TASK DETAILS » Retyping each entry exactly is the whole task.

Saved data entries
################

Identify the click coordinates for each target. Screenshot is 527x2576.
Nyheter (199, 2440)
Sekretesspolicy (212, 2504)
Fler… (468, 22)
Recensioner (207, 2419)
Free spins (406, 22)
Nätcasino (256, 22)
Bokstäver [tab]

################

RESPONSE FOR THIS EXERCISE »
Identify the click coordinates for each target. Screenshot is 527x2576.
Nyheter (199, 2440)
Sekretesspolicy (212, 2504)
Fler… (468, 22)
Recensioner (207, 2419)
Free spins (406, 22)
Nätcasino (256, 22)
Bokstäver [tab]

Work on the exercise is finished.